Agent-based Training: Facilitating Knowledge and Skill Acquisition in a Modern Space Operations Team

Abstract : The U.S. Air Force is in the process of implementing a substantially larger role for space operations and a new operations system, the space-based infrared system (SBIRS), to accompany that role. Despite the increased responsibility that will accompany this new role and the implementation of SBIRS, increases in satellite operations personnel may not occur and if they do, they are unlikely to be commensurate with the increase in responsibility. In this effort we have identified SBIRS System Crew Chief (SCCH) task performance demands that are likely to be worsened by the pending increase in workload but which, if managed well, can reduce its negative impact.

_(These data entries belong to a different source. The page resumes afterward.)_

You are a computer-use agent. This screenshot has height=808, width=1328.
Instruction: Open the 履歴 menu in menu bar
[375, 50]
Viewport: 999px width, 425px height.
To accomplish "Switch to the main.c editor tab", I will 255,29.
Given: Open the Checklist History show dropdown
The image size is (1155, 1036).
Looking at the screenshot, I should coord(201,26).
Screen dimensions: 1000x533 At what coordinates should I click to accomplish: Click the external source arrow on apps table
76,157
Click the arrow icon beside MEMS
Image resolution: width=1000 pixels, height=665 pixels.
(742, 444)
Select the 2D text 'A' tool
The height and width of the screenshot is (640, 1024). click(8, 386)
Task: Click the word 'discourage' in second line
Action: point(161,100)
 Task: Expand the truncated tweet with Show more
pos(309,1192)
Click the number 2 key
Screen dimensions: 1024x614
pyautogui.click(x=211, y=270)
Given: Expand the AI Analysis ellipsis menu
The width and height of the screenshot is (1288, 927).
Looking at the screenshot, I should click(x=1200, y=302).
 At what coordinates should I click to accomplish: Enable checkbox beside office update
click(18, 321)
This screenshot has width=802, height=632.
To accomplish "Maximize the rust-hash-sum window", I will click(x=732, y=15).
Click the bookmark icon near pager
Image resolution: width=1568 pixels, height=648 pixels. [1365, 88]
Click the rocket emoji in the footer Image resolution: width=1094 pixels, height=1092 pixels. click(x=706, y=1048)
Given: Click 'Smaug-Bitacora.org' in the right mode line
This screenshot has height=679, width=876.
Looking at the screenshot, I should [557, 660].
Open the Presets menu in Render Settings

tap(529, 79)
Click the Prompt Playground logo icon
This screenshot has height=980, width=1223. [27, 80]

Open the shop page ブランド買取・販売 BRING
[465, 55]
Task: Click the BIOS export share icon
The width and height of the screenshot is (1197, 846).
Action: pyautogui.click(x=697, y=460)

These task demands are event prioritization, task allocation, and team communications. In this paper, we describe the design stages and design of a training and performance support system, the Adaptive Decision Enabling and Performance Tracking Toolkit (ADEPTT), that will assist the SCCH manage team coordination and perform the aforementioned tasks in particular during high workload periods. ADEPTT will be built using a cognitive agent architecture and will have four major components: 1. supervisory agents, 2. an instructional agent, 3. a crew communication tool, and 4. synthetic teammates - in order to provide comprehensive training and performance support. It is our goal to build ADEPTT so that it is maximally supportive, minimally obtrusive, has a minimal learning curve, and integrates easily into current training and operations. In designing this toolkit, we followed human-centered design principles, taking into account the demands and limitations operators already face, and being careful to not add to existing problems such as limited display space. This required us to work closely with members of the SBIRS operational community and use research tools such as cognitive task analysis methods.